Die faule Dirn

Auf den Schwendauer Wiesen waren die Bauern bei der Heuarbeit. Es war ein schwüler Sommertag, und die Leute beeilten sich mit der Arbeit, um das Futter unter Dach zu bringen, ehe das drohende Gewitter käme.
Einer Magd schien die Arbeit nicht recht von der Hand zu gehen. Sie stützte sich mehr auf den Rechen, statt damit zu arbeiten, und seufzte und stöhnte dabei, dass man allein schon vom Zuhören müd' werden hätte können.

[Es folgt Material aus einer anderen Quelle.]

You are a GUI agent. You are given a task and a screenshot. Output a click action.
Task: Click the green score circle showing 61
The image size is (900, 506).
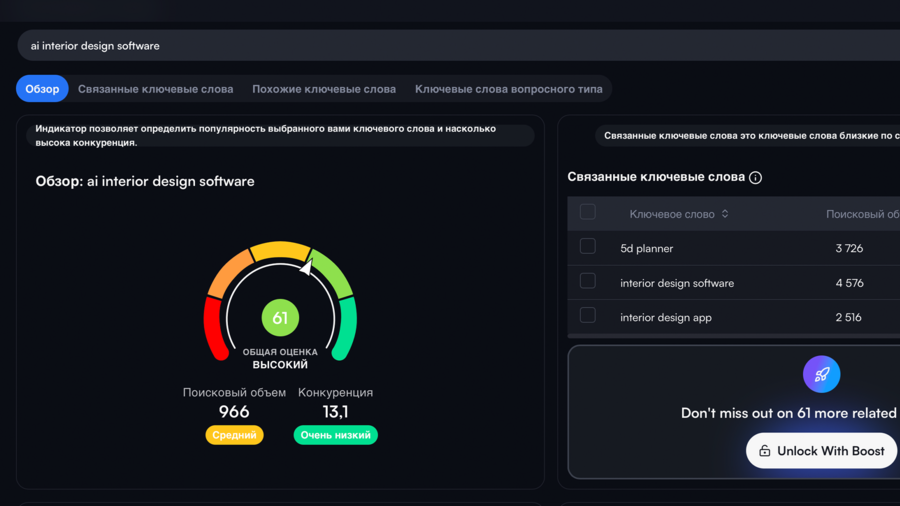coord(280,318)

Als sie wieder einmal innehielt und einen schweren Jammerer zum Himmel schickte, gewahrte sie dort ein kleines weißes Wölkl. Da rief die faule Dirn: "Mein Gott, war' ich doch auch so eine federleichte Wolke!"

Im selben Augenblick war die Magd verschwunden, und ein kleines Wölklein stieg aus dem Feld auf. Zu einer kleinen Wolke, die allein im Himmelsblau schwimmt, sagen die Schwendauer seither "faule Dirn".

Quelle: Hifalan & Hafalan, Sagen aus dem Zillertal, Erich Hupfauf, Hall in Tirol, 2000, S. 84.